Segment Start: DATASET RECORDS

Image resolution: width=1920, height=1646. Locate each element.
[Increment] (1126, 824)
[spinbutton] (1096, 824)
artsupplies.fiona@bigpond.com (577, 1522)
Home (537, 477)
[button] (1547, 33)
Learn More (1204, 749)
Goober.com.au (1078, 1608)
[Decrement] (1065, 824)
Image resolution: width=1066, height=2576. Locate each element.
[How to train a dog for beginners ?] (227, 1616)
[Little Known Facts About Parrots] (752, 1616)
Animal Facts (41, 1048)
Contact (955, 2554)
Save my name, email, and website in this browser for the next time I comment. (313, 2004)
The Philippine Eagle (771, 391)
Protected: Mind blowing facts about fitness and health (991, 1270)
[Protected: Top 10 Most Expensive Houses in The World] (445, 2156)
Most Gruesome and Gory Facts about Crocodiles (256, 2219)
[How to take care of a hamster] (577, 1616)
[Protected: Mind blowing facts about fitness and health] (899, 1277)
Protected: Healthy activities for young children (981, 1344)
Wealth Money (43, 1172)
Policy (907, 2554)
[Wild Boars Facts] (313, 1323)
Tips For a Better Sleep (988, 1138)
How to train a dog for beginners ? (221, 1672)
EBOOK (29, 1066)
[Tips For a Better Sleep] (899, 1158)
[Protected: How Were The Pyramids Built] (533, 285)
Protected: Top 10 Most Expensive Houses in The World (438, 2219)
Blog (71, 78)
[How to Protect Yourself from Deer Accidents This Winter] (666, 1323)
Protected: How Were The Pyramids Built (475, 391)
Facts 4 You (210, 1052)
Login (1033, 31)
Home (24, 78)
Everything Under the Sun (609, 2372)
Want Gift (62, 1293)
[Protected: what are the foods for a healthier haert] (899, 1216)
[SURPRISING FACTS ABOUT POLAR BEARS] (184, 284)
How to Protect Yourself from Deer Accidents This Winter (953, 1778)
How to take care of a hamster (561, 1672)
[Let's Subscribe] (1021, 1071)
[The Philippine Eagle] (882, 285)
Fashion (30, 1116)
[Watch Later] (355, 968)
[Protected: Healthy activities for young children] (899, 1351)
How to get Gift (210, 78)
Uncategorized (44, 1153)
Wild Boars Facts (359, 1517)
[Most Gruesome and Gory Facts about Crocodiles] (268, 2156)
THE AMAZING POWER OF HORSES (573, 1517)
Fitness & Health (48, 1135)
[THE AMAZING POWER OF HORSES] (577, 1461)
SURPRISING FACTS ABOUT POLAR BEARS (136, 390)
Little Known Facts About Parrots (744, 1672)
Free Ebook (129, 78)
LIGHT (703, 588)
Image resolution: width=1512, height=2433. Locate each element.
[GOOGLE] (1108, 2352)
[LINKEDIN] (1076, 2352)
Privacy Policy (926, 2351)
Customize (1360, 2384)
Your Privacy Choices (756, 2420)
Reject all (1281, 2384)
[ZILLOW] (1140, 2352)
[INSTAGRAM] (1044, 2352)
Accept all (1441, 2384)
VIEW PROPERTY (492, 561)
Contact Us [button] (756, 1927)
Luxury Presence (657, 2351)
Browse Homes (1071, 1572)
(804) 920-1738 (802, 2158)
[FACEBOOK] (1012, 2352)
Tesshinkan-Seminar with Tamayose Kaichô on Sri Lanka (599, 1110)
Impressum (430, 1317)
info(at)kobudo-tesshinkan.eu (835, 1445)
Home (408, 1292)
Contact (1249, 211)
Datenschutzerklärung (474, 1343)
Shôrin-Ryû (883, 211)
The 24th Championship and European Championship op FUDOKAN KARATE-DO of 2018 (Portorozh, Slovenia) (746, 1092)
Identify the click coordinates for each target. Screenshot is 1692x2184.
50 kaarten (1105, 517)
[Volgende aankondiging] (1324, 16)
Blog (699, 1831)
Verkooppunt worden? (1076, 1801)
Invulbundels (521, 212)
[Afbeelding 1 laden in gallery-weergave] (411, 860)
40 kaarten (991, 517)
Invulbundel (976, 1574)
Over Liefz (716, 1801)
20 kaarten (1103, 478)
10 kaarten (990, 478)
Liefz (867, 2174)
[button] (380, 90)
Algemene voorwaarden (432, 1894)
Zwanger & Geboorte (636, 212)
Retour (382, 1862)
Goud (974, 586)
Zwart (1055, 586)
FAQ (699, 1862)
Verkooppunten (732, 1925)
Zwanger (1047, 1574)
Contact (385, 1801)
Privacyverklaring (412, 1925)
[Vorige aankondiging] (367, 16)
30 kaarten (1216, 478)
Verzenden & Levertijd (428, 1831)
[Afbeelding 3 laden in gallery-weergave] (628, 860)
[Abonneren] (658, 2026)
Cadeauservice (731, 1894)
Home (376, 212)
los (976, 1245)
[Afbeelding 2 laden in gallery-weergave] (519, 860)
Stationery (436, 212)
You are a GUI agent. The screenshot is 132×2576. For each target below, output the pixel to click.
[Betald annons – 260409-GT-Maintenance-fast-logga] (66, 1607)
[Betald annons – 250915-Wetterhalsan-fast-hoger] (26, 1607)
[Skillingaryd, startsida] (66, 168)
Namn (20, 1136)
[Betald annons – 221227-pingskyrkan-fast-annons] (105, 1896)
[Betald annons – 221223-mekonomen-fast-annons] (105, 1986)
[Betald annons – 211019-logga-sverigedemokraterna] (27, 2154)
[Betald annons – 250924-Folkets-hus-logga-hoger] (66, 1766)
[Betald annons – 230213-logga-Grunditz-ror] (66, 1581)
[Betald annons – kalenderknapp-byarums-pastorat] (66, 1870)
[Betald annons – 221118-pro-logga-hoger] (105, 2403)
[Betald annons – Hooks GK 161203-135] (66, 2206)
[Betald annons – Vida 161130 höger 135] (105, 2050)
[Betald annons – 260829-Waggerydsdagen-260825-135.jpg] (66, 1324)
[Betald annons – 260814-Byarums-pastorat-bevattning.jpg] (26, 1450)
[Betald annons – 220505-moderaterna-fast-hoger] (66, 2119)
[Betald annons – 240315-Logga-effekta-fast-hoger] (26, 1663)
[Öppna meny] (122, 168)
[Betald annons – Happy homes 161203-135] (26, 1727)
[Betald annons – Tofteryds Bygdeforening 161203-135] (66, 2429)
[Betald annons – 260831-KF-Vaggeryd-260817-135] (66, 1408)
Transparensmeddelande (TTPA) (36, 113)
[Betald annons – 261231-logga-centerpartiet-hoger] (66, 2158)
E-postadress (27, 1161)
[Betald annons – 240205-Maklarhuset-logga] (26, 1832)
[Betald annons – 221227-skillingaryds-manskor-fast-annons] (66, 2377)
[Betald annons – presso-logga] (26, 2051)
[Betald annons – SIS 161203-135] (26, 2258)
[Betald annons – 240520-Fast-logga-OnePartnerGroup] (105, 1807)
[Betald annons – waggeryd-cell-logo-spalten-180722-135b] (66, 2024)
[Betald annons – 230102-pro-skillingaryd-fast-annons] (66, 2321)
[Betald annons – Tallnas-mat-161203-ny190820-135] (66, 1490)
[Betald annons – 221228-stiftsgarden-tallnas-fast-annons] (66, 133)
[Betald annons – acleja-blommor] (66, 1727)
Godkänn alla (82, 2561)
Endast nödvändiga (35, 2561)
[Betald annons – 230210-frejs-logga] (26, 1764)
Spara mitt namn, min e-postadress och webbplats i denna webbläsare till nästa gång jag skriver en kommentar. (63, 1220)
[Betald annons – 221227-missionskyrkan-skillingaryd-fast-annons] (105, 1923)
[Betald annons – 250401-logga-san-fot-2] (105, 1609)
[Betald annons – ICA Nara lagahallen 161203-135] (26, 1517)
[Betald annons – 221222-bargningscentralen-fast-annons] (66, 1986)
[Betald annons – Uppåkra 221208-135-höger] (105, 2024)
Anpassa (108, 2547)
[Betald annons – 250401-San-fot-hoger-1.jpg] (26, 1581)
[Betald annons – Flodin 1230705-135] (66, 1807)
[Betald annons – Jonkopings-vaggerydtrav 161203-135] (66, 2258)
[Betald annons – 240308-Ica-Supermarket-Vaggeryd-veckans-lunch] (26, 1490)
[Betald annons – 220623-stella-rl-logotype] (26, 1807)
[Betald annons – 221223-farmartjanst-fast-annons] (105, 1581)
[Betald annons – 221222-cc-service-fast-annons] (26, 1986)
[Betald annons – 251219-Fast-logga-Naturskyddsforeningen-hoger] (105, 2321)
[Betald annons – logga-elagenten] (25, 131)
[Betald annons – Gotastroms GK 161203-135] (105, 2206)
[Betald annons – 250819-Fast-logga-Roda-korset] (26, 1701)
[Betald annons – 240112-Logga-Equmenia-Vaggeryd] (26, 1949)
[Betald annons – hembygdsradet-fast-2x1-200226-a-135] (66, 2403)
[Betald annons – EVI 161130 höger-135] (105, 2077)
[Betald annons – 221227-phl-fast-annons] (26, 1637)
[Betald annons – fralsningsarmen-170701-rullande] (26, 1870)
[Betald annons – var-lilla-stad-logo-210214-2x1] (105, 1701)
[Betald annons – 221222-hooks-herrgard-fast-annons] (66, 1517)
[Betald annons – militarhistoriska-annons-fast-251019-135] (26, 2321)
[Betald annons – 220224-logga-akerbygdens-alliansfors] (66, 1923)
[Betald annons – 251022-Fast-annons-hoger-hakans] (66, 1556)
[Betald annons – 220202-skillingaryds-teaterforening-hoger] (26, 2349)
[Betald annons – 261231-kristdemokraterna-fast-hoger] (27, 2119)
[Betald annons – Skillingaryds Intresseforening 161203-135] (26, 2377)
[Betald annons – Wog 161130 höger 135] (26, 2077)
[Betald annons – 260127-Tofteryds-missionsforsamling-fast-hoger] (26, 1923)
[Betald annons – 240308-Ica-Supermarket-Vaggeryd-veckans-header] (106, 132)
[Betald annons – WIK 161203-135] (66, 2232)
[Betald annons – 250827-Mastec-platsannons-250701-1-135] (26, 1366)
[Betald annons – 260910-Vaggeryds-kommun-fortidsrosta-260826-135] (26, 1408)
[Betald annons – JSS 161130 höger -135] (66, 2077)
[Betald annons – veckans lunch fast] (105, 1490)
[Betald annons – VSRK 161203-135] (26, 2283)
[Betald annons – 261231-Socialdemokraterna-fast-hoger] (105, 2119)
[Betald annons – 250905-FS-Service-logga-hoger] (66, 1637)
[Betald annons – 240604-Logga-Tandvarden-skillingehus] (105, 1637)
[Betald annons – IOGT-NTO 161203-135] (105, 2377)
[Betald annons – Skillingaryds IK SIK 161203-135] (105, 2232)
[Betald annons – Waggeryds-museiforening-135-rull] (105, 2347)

Segment End: DATASET RECORDS

* **WHAT IS EXPECTED**
Given the data above, transcribe exactly the lines from the one containing "[Let's Subscribe] (1021, 1071)" down to the one containing "Shôrin-Ryû (883, 211)", and no others.

* **PROBLEM SOLUTION**
[Let's Subscribe] (1021, 1071)
[The Philippine Eagle] (882, 285)
Fashion (30, 1116)
[Watch Later] (355, 968)
[Protected: Healthy activities for young children] (899, 1351)
How to get Gift (210, 78)
Uncategorized (44, 1153)
Wild Boars Facts (359, 1517)
[Most Gruesome and Gory Facts about Crocodiles] (268, 2156)
THE AMAZING POWER OF HORSES (573, 1517)
Fitness & Health (48, 1135)
[THE AMAZING POWER OF HORSES] (577, 1461)
SURPRISING FACTS ABOUT POLAR BEARS (136, 390)
Little Known Facts About Parrots (744, 1672)
Free Ebook (129, 78)
LIGHT (703, 588)
Image resolution: width=1512, height=2433. Locate each element.
[GOOGLE] (1108, 2352)
[LINKEDIN] (1076, 2352)
Privacy Policy (926, 2351)
Customize (1360, 2384)
Your Privacy Choices (756, 2420)
Reject all (1281, 2384)
[ZILLOW] (1140, 2352)
[INSTAGRAM] (1044, 2352)
Accept all (1441, 2384)
VIEW PROPERTY (492, 561)
Contact Us [button] (756, 1927)
Luxury Presence (657, 2351)
Browse Homes (1071, 1572)
(804) 920-1738 (802, 2158)
[FACEBOOK] (1012, 2352)
Tesshinkan-Seminar with Tamayose Kaichô on Sri Lanka (599, 1110)
Impressum (430, 1317)
info(at)kobudo-tesshinkan.eu (835, 1445)
Home (408, 1292)
Contact (1249, 211)
Datenschutzerklärung (474, 1343)
Shôrin-Ryû (883, 211)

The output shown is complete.